> **Exercise goal**: Please convert the records below, from the start through the line that contains "(x=480, y=404)", into a numbered list with blank lines left out.

> **Supplied information**:
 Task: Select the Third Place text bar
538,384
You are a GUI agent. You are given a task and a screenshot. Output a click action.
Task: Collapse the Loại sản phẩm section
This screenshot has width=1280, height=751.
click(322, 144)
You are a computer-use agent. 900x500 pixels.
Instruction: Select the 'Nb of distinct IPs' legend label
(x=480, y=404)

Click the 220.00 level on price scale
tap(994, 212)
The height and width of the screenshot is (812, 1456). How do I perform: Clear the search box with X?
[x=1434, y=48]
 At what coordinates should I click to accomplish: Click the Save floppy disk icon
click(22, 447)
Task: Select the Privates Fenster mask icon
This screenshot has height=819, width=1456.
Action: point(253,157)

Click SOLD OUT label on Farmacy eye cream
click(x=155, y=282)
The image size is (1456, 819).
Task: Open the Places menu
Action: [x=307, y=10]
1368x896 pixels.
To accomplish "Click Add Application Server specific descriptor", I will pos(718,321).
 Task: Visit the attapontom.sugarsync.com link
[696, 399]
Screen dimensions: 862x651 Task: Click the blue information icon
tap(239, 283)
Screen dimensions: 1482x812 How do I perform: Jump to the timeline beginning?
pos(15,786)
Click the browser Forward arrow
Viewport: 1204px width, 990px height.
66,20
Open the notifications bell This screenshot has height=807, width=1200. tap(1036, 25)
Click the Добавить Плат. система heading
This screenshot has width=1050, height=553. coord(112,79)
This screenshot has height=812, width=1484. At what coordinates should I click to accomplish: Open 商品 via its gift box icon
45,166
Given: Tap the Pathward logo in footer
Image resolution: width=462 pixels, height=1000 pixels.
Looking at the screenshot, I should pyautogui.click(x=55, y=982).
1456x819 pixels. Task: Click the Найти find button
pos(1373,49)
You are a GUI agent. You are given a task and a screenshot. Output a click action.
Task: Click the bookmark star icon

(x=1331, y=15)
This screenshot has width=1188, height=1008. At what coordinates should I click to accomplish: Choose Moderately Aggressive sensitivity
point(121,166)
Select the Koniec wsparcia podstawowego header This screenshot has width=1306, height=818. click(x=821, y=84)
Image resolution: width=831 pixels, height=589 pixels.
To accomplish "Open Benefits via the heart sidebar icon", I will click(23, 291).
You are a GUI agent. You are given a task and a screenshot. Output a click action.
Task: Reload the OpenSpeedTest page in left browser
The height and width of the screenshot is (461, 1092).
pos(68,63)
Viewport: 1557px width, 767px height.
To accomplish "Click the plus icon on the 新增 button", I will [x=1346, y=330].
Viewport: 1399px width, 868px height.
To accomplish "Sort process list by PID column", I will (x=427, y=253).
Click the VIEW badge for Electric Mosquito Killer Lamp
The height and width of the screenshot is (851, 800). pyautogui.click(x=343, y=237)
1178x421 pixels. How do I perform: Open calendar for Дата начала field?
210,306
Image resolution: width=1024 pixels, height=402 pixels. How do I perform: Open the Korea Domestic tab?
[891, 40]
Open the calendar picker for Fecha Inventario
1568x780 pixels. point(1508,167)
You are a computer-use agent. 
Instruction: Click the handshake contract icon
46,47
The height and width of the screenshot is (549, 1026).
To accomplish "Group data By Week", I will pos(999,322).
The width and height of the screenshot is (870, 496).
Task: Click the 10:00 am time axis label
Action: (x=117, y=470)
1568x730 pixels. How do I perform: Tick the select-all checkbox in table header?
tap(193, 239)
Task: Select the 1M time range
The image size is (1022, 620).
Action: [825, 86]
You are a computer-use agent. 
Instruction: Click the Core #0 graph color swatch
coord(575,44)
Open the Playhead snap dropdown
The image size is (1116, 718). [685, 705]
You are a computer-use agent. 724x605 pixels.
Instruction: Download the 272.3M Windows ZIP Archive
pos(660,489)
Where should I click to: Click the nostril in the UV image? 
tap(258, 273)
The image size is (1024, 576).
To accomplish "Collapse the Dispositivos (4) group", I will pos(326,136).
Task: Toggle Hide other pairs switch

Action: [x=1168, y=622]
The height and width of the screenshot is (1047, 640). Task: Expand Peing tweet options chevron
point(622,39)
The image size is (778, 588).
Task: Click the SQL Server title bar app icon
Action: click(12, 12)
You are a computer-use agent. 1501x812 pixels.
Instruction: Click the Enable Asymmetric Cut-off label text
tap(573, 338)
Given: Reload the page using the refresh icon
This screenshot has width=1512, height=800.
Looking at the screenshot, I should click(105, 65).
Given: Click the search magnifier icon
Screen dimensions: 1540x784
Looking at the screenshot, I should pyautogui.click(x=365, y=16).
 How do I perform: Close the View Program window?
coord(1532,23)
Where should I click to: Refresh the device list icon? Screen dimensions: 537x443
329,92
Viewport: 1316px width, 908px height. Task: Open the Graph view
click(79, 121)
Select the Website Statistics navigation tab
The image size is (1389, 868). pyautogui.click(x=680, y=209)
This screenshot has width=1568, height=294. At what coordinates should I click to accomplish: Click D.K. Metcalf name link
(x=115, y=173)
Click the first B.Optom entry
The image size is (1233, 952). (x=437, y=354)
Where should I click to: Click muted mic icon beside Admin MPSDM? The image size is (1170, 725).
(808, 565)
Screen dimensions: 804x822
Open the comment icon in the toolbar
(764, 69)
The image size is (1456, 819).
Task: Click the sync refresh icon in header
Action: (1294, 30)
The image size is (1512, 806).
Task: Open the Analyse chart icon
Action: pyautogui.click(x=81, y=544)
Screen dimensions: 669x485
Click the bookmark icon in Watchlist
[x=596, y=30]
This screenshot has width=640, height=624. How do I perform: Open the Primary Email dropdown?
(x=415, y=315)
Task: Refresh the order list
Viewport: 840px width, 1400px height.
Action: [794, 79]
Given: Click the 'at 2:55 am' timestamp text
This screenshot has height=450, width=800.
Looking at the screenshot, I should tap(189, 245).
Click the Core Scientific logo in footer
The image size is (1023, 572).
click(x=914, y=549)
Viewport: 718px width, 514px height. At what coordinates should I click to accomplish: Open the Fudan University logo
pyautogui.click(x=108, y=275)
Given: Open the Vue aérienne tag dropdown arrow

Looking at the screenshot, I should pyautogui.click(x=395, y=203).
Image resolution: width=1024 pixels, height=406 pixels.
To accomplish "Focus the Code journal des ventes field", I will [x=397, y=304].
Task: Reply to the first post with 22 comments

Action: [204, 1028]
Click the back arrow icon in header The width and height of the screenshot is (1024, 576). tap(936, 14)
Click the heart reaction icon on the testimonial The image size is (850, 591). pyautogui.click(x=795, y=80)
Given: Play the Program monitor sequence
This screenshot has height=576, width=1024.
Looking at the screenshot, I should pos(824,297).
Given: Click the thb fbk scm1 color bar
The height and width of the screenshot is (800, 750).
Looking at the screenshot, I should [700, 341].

> **Answer to this problem**:
1.  Task: Select the Third Place text bar
2. 538,384
3. You are a GUI agent. You are given a task and a screenshot. Output a click action.
4. Task: Collapse the Loại sản phẩm section
5. This screenshot has width=1280, height=751.
6. click(322, 144)
7. You are a computer-use agent. 900x500 pixels.
8. Instruction: Select the 'Nb of distinct IPs' legend label
9. (x=480, y=404)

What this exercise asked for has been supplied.